Taro Yamada1 2 Kazumari Domen1 2 3

1, University of Tokyo, Tokyo, , Japan
2, ARPChem, Tokyo, , Japan
3, Shinshu University, Nagano, , Japan

Today's human-race-scale desire for sustainable and renewable sources of energy lets us consider it rational and natural to pursue the sunlight, which have served as the invariant resource since living organisms started on the earth. A number of basic studies have been conducted for recovery, storage, and transport of solar energy towards development for mass-scale industry. Photocatalytic splitting of water into H2 and O2 is one of the promising technologies for solar energy harvesting. Both of the gases are valuable materials in chemical industry, and moreover, utilization of H2 is strategically involved in CO2 fixation to realize artificial photosynthesis on the industrial basis.
Design of future mass production plants for solar water splitting will involve solar catalytic panels, delivery system of reactant water, transportation system of product H2 and O2, separation and purification system of these gases. There may be two main categories for water photo-splitting devices. One is the photoelectrochemical design, in which photocathode and photoanode separately evolve H2 and O2 by the aid of gas separation/ion transmitting membrane. This scheme is rational for the product delivery to the following processes, and a high solar-to-H2 energetic conversion efficiency is anticipated by optimal choice of the two electrodes. The other is application of a single powder photocatalyst, which evolve 2H2+O2 mixture. In the following process, first 2H2+O2 mixture must be separated into H2 gas and O2 gas by an efficient separation membrane, which might be additional sophistication. Nevertheless, the single power photocatalysis system is anticipated to be low cost, and therefore suitable for mass-scale plants.
This time we will discuss the latter system. So far the most developed and successful powder photocatalyst is SrTiO3. The original study of stoichiometric 2H2+O2 evolution by UV light was simply achieved by NiO catalyzed SrTiO3 [1]. Later, doped with various additives, SrTiO3 exhibited p-type or n-type characteristics as a semiconductor, extending the range of light absorption wavelength.

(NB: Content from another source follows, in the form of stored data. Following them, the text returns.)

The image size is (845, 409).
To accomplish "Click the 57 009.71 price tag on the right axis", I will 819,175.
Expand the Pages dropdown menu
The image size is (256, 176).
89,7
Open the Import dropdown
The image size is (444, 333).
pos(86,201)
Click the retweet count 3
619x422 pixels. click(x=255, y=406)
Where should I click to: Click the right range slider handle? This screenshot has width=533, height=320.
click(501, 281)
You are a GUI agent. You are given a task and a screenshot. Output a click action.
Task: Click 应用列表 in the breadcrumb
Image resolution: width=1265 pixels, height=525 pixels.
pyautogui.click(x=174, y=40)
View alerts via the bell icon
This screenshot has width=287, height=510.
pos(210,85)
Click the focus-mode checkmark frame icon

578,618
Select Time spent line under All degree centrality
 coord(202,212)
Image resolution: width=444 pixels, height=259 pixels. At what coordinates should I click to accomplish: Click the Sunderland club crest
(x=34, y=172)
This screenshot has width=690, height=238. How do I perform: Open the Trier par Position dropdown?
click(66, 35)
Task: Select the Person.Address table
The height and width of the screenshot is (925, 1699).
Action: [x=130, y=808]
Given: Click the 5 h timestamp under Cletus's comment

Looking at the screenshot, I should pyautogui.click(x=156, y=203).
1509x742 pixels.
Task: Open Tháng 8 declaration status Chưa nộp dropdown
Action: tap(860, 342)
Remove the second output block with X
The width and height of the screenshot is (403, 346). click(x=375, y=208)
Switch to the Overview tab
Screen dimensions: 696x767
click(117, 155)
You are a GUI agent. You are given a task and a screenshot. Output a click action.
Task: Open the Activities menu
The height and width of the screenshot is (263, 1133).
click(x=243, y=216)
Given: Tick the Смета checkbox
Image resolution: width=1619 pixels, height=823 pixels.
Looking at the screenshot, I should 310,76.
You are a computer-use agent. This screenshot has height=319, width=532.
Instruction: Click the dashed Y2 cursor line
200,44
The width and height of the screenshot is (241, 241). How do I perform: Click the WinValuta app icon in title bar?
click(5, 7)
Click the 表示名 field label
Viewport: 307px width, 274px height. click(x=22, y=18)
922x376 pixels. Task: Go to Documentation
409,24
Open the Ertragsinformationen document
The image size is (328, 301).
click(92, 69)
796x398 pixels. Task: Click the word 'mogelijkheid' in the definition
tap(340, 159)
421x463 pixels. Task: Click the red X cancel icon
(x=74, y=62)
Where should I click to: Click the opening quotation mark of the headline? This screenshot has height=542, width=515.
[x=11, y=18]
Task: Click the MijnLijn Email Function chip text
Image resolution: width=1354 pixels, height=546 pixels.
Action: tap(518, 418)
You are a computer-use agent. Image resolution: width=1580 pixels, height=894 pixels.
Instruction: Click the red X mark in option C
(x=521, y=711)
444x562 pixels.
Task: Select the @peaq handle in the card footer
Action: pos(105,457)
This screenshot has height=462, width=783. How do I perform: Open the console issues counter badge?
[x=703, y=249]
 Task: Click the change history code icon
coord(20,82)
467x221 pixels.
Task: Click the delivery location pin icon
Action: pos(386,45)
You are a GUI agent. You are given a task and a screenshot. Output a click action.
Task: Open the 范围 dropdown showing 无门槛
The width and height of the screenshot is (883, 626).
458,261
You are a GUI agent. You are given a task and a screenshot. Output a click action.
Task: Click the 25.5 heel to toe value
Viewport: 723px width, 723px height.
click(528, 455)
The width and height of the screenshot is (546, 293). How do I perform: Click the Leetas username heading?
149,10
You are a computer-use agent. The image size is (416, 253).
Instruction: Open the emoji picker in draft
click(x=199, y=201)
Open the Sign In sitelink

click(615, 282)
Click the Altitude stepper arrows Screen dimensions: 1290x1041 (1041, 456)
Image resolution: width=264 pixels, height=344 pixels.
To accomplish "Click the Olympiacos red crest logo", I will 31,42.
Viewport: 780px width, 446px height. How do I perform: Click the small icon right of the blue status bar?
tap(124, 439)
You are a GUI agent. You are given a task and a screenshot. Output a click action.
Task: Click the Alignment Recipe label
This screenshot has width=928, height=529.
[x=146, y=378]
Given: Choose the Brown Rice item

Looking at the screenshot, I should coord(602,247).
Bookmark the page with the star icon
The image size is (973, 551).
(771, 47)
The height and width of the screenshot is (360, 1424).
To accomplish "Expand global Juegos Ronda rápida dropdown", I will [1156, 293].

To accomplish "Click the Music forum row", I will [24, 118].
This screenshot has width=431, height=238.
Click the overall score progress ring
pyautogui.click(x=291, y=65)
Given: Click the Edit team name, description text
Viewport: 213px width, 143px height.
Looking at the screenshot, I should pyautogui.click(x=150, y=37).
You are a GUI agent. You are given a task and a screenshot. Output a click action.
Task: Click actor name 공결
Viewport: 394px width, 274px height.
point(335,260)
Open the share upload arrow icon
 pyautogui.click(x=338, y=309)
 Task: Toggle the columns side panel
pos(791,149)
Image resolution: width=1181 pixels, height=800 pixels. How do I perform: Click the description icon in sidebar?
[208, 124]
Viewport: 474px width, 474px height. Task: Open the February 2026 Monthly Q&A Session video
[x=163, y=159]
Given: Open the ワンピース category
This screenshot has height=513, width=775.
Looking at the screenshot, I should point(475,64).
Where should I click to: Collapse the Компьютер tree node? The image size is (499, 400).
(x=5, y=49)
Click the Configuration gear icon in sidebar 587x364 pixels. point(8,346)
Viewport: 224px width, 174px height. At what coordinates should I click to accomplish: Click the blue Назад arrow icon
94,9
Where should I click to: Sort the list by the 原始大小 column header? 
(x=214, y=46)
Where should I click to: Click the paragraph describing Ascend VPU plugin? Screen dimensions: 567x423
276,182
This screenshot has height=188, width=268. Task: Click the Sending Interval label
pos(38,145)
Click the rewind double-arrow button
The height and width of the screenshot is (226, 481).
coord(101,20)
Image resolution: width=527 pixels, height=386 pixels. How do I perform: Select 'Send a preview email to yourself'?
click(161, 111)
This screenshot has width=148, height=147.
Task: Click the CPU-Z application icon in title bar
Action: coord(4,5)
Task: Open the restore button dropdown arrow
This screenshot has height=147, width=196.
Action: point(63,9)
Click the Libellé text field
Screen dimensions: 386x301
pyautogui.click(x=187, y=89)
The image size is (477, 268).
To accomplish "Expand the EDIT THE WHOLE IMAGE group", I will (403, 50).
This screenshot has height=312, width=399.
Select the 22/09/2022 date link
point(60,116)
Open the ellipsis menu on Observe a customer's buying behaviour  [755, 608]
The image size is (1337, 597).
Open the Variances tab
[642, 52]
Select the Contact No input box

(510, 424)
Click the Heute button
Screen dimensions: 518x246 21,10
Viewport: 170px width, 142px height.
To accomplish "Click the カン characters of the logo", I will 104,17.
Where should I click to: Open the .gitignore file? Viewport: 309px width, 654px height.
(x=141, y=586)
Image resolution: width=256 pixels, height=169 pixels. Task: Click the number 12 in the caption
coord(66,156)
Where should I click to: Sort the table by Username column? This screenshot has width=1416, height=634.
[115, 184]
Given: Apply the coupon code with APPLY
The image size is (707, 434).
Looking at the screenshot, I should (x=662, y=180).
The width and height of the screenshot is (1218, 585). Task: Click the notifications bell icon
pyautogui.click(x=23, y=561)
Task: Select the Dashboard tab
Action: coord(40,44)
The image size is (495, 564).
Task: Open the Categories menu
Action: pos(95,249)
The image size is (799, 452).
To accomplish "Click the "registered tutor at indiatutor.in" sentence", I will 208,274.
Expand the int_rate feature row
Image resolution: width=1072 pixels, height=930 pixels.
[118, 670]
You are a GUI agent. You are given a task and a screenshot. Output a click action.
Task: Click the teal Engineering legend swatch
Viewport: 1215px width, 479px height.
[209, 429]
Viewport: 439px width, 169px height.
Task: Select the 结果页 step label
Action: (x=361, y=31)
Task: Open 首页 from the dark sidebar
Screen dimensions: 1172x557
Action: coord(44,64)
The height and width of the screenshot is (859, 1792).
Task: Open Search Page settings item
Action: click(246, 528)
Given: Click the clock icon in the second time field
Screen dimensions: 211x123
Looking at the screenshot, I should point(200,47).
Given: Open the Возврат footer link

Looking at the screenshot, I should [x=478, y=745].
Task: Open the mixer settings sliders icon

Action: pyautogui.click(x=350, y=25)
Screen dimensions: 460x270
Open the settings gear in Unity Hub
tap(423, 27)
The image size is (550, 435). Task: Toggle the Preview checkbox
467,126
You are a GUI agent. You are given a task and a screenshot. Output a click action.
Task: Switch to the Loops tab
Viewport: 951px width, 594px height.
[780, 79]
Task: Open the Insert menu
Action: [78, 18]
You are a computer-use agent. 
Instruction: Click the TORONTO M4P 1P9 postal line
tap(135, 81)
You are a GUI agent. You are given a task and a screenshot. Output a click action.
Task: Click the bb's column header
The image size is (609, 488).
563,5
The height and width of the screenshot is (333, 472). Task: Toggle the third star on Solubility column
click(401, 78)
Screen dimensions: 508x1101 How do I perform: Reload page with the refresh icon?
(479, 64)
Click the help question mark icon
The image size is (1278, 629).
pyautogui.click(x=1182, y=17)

Recently, Al-doped SrTiO3 was introduced as an UV-active stoichiometric water splitting photocatalyst that realizes a quantum efficiency of 69% at 320 nm by the aid of CrOx+Rh cocatalyst [2]. Due to the small fraction of UV light within the sunlight on the earth, the solar-to-H2 energetic conversion efficiency is approximately 0.6 ~ 0.7 %. Nonetheless this simplicity of water photo-splitting mechanism is a preferable feature in designing facile and low-cost solar H2 panels.
In this talk, we will further discuss some novel visible-light active photocatalysts. Also, the following processes for safe transportation of explosive 2H2+O2 mixture and operation of H2/O2 separation membrane will be generalized to enumerate tasks to be tackled for this development.

[1] Domen et al., J. Chem. Soc. Chem. Commn. 1980, 12, 543.
[2] Ham et al., Chem. Commn, 2016, 52, 5011.